Tracking
Introduction
Tracking Vs. Detection
Detection: Find an object in a single image
- Face, person, body part, facial landmarks, …
- No assumption about dynamics, temporal consistency made
Tracking:
determine a target’s locations (and/or rotation, deformation, pose, …) over a sequence of images
i.e.: determine the target’s state (location and/or rotation, deformation, pose, …) over a sequence of observations derived from images
Provides object positions (etc.) in each frame
Motivation
- Use more than one image to analyse the scene
- Use a-priori knowledge to improve analysis
- system dynamics, imaging / measurment process,
Target types
- Single objects: face, person, …
- Multiple objects: group of people, head and hands, …
- Articulated body: full body, hand
Sensor setup
- Single camera
- Multiple cameras
- Active cameras
- Cameras + microphones
observations used for tracking
- Templates
- Color
- Foreground-Background segmentation Edges
- Dense Disparity
- Optical flow
- Detectors (body, body parts)
Tracking as State Estimation
- Want to predict state of the system (position, pose, …)

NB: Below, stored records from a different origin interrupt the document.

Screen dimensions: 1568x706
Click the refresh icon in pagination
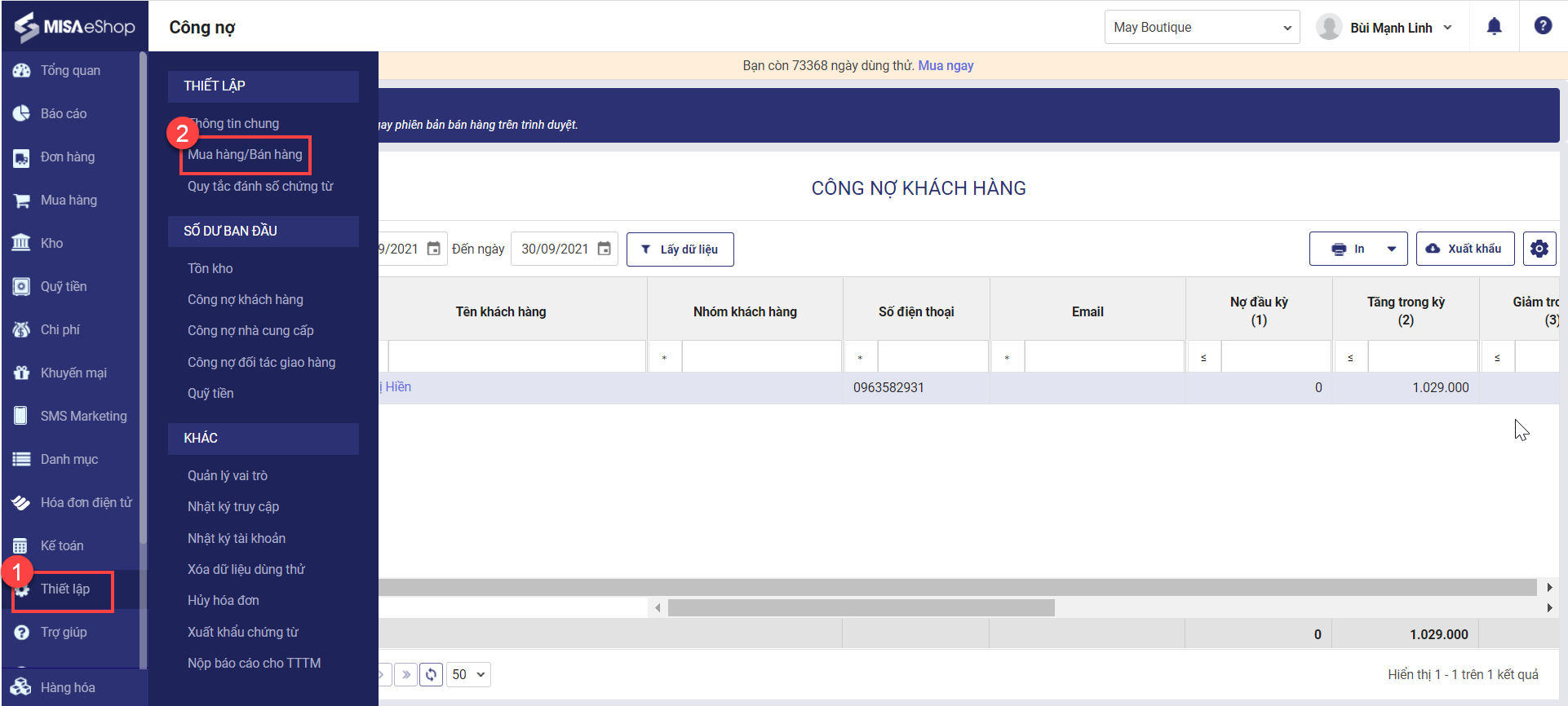[x=431, y=674]
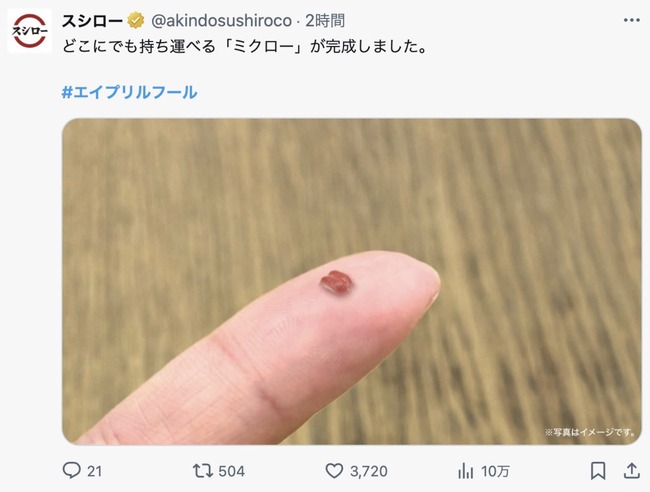Click the スシロー display name
650x492 pixels.
92,20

- But state cannot directly be measured
- Only certain observations (measurements) can be made
- But Observations are noisy! (due to measurement errors)
What is the most likely state $x$ of the system at a given time, given a sequence of observations $Z_t$ ? $$ \arg \max p\left(x_{t} \mid Z_{t}\right) $$
$x_t$: state of the system at time $t$
$z_t$: Observation / measurement about the certain aspects of the system at
time $t$
Observations up to time $t$: $z_{1:t}$ or $Z_t$
Bayes Filter
Assume state $x$ to be Markov process $$ p\left(x_{t} \mid x_{t-1}, x_{t-2}, . ., x_{0}\right)=p\left(x_{t} \mid x_{t-1}\right) $$
States $x$ generate observations $z$ $$ p\left(z_{t} \mid x_{t}, x_{t-1}, . ., x_{0}\right)=p\left(z_{t} \mid x_{t}\right) $$
Want to estimate most likely state $x_t$ given sequence $Z_t$: $$ \arg \max p\left(x_{t} \mid Z_{t}\right) $$
Can be estimated recursively
Need:
- Process model: $p(x_t | x_{t-1})$
- Measurement model: $p(z_t | x_t)$
Helpful resource:
Kalman filter
- An instance of a Bayes filter
- Assumes
- Linear state propagation and measurement model
- Gaussian process and measurement noise
The process to be estimated: $$ \begin{array}{ll} x_{k}=A x_{k-1}+w_{k-1} & \quad p(w) \sim N(0, Q) \\ z_{k}=H x_{k}+v_{k} & \quad p(v) \sim N(0, R) \end{array} $$
- $x_k$: state at time $k$
- $A$: transition matrix
- $z_k$: obeservation at time $k$
- $H$: measurement matrix
- $p(w) \sim N(0, Q)$: process noise
- $p(v) \sim N(0, R)$: measurement noise
Note:
The simple Kalman Filter is NOT applicable, when the process to be estimated is NOT linear or the measurement relationship to the process is NOT linear.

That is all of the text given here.